Requirement: Verbatim output of the full listing is required.

Information provided:
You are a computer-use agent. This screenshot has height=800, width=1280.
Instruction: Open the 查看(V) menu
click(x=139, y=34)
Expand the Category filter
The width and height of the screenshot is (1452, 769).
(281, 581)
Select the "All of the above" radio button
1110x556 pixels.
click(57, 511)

Answer section:
You are a computer-use agent. This screenshot has height=800, width=1280.
Instruction: Open the 查看(V) menu
click(x=139, y=34)
Expand the Category filter
The width and height of the screenshot is (1452, 769).
(281, 581)
Select the "All of the above" radio button
1110x556 pixels.
click(57, 511)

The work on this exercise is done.